A healthy assortment of colorful fruits and vegetables

A study in the Journal of the American College of Cardiology, supported by the NHLBI, finds anti-inflammatory diets—those rich in colorful vegetables, fruits, and whole grains—may reduce the risk of cardiovascular disease. In this review, dietary inflammation refers to how 18 food categories overlap with 10 biomarkers for health, ranging from blood sugar and cholesterol to early clues for heart failure. Physicians use these tests to help identify patients at risk for heart and vascular disease. Elevated cholesterol, for example, is a risk factor for atherosclerosis, the accumulation of plaque in the arteries that can limit blood flow and lead to a heart attack, stroke, or chronic kidney disease. To assess how diet-related inflammation increases risk for a heart attack, stroke, or death from heart disease, the researchers analyzed the diets and health outcomes of 210,145 participants in the Nurses’ Health Study and the Health Professionals Follow-Up Study. Participants submitted nutrition surveys every four years for 24-32 years. One in seven shared blood samples.

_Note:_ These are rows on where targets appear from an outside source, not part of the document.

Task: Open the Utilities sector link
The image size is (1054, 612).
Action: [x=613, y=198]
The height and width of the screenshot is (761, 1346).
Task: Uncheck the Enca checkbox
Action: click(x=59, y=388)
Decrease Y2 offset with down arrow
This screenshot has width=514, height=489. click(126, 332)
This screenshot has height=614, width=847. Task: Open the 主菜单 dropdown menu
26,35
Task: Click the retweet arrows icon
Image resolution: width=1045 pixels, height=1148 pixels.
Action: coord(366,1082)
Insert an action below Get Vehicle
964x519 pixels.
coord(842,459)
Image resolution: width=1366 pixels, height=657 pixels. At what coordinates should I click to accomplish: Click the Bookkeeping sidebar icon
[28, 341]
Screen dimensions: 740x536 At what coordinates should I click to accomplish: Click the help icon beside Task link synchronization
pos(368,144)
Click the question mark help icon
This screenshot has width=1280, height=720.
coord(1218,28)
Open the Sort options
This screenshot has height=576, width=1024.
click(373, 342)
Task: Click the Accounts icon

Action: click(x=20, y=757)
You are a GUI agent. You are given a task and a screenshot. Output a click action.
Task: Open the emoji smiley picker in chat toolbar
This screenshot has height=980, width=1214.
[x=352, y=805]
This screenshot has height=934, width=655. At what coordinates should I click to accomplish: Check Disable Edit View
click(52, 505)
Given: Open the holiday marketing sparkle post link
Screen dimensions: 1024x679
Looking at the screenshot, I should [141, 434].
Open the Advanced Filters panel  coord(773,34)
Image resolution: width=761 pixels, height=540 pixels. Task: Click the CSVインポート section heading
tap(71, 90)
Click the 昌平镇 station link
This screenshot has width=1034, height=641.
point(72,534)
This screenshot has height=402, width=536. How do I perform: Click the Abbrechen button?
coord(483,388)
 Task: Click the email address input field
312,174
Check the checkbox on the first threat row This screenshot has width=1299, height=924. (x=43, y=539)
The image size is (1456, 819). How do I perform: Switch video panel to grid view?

Participants whose diets were rich in anti-inflammatory foods, including leafy green vegetables, such as spinach, broccoli, and kale; dark yellow vegetables, which included carrots, peppers, pumpkin, and beans; fruits, like berries; and whole grains, such as brown rice, had fewer incidents of cardiac-related events. Participants who ate higher proportions of pro-inflammatory foods, including red and processed meat, refined carbohydrates, ultra-processed foods, and sugary beverages, like soda, had an increased risk for heart attack, stroke, and coronary heart disease. These trends persisted after controlling for age, body weight, medical conditions, and smoking. The authors conclude altering inflammation in the diet, such as prioritizing foods naturally rich in vitamins, antioxidants, and fiber, may help reduce the risk for cardiovascular disease.